Conforme o seu entendimento, a norma legal terá de ser interpretada no sentido de, havendo um hiato entre a data da notificação ao patrono da sua designação e a data da notificação do beneficiário de apoio judiciário da nomeação de patrono, ser considerada a última das duas datas, para efeitos de inicio do prazo interrompido.
Argumenta com o facto de que só após a segunda data, por um lado, a recorrente pode exercer os seus direitos de defesa e por outro, o patrono nomeado tem conhecimento dos factos que pode e deve contestar, em que medida o pode fazer e enquadra-los juridicamente, exercendo o patrocínio judiciário.
Concordamos.
O desfasamento entre os prazos das notificações não pode ter como consequência a impossibilidade de recorrer a tribunal, a impossibilidade do acesso ao Direito, que é, afinal, o que a Lei pretende.
Mas, com a aplicação estrita do art.º 24.º, n.º 5, é isso mesmo que se verifica.
Repare-se que, como no caso dos autos, a recorrente nada sabe (quanto ao apoio judiciário) e só vem a saber quando, por força do mesmo dispositivo legal, o prazo terminou ou está a terminar. Até este momento, a recorrente de nada sabe; se nada sabe, como pode exercer o seu direito? E note-se que a obrigação de contacto, entre patrono e patrocinado, incumbe a este último. Por isso, o art.º 31.º, n.º 2, determina que a «notificação da decisão de nomeação do patrono é feita com menção expressa, quanto ao requerente, do nome e escritório do patrono bem como do dever de lhe dar colaboração, sob pena de o apoio judiciário lhe ser retirado». Como poderia a recorrente contactar o seu patrono em tempo útil se desconhecia que já lhe tinha sido nomeado um?

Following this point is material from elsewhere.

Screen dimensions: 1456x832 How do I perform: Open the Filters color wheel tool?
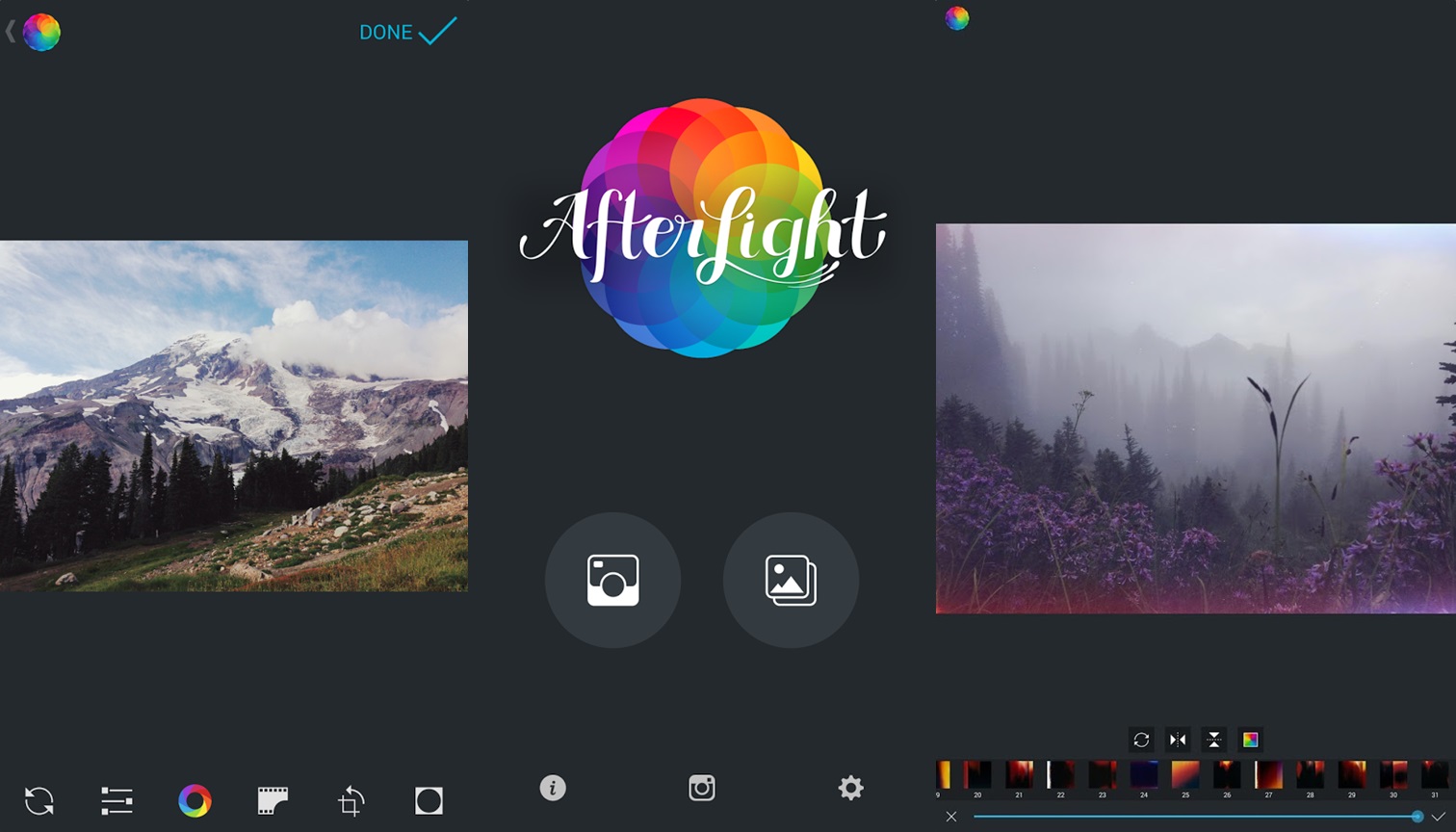[x=195, y=800]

Por outro lado, como também nota a recorrente, que tipo de contestação pode oferecer o patrono sem que o patrocinado ainda o não tenha contactado? Mais ainda quando desconhece tal facto.
A execução do art.º 20.º da Constituição não pode ser impedida por acasos burocráticos como é, certamente, as notificações em datas diferentes. O que a Constituição pretende, com o n.º 2 daquele preceito, é que efectivamente a pessoa tenha um patrono judiciário o que tem como pressuposto óbvio que as pessoas interessadas tenham conhecimento da sua relação de patrocínio.
Quando, como é o caso, tal conhecimento mútuo não existe, não se pode falar em patrocínio judiciário eficaz, útil.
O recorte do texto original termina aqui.